Les professionnel·le·s du social et de l’intégration sont des acteurs importants dans le parcours de ces jeunes et jouent le rôle de relais et de médiateurs et médiatrices entre les jeunes migrant·e·s et les structures d’intégration. La pression politique et hiérarchique est souvent forte dans le sens d’une intervention qui répond à des objectifs préétablis. Par ailleurs, les contraintes juridiques, l’absence de statut reconnu et la durée d’attente pour l’obtention d’un permis de séjour constituent des obstacles importants pour l’accès des jeunes migrant·e·s aux cursus de formations professionnelles (Carbajal and Ljuslin 2010). Cette situation devient une impasse pour les jeunes migrant·e·s qui se retrouvent sans perspectives professionnelles ni possibilités de progression. L’intégration professionnelle se résume alors à un exercice de placement dans des emplois précaires et peu qualifiés.

De surcroît, l’organisation actuelle de l’instruction au niveau post-obligatoire et les conditions pour la reconnaissance des diplômes antérieurs se traduisent, dans la plupart des cas, par une non-reconnaissance des qualifications antérieures et l’obligation de refaire un cursus. La non-reconnaissance des diplômes et l’absence de passerelles possibles pour acquérir une équivalence donnent lieu à un sentiment de disqualification. Dans ces conditions, les jeunes voient leurs rêves se briser contre les contraintes administratives.
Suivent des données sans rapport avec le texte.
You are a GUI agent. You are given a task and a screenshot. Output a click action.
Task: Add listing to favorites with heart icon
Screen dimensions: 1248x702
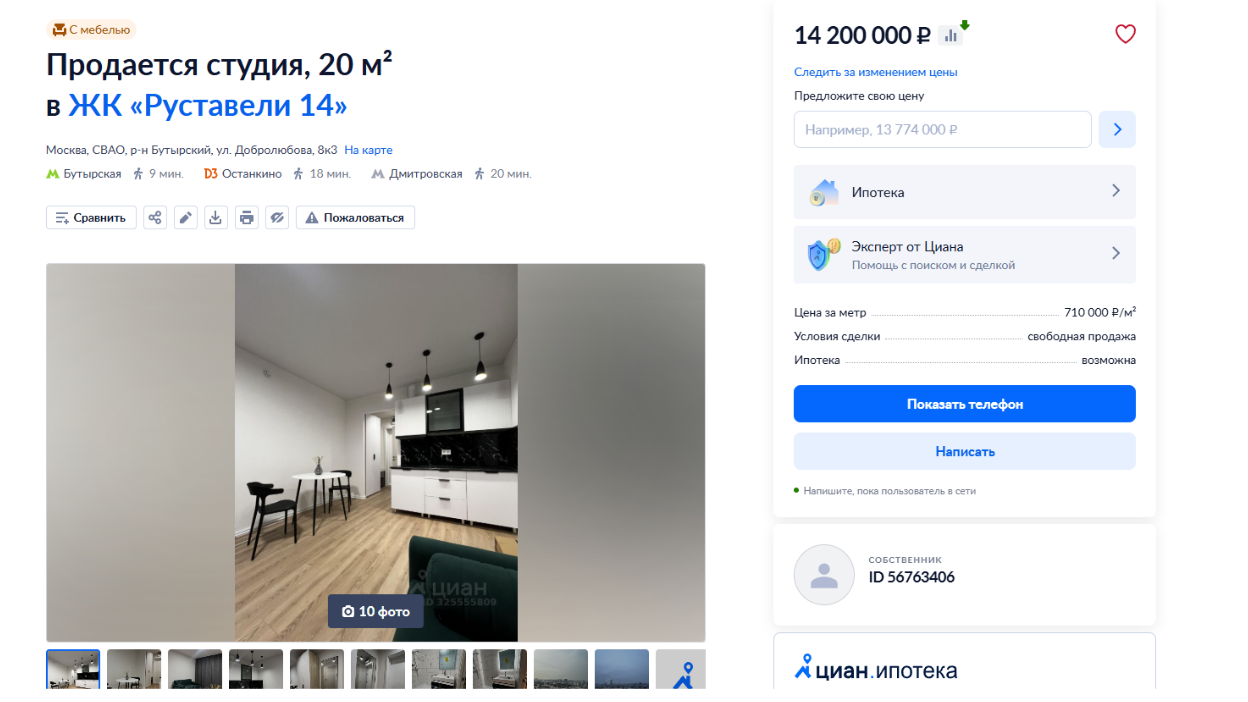tap(1125, 34)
Toutes ces restrictions ne respectent pas leur droit de choisir leur voie en fonction de leurs intérêts, capacités et ambitions.

Amel Mahfoudh is a scientific collaborator, Doctoral Student, School of Social Work, HES-SO Valais-Wallis. 

References:

– Assogba, Y., and Fréchette, L. (1997). Le concept d’aspiration et la démarche migratoire des jeunes. Pourquoi partir? Québec: Presses Universitaires de Laval.
– Carbajal, M. and Ljuslin, N. (2010). Jeunes sans-papiers d’Amérique latine en Suisse ou devenir adulte sur fond de recomposition de rôles, Lien social et Politiques, 64: 125-35.
– Fouquet, T. (2005). Variation autour des imaginaires constitutifs de la frontière et de l’Ailleurs chez les jeunes Dakarois: le “désir de l’Ailleurs” en perspective. Rencontre jeunes et société 13. Paris: Centre d’études africaines EHESS.
– Gernet, S. (2013). Construire un avenir entre deux mondes: le projet des mineurs isolés étrangers en question, Adolescence, 31: 633-49.
– Rousseau, C., Said, T. M., Gagné, M.-J., and Bibeau, G. (2001). Rêver ensemble le départ. Construction du mythe chez les jeunes Somaliens réfugiés, Autrepart, 18: 51-68.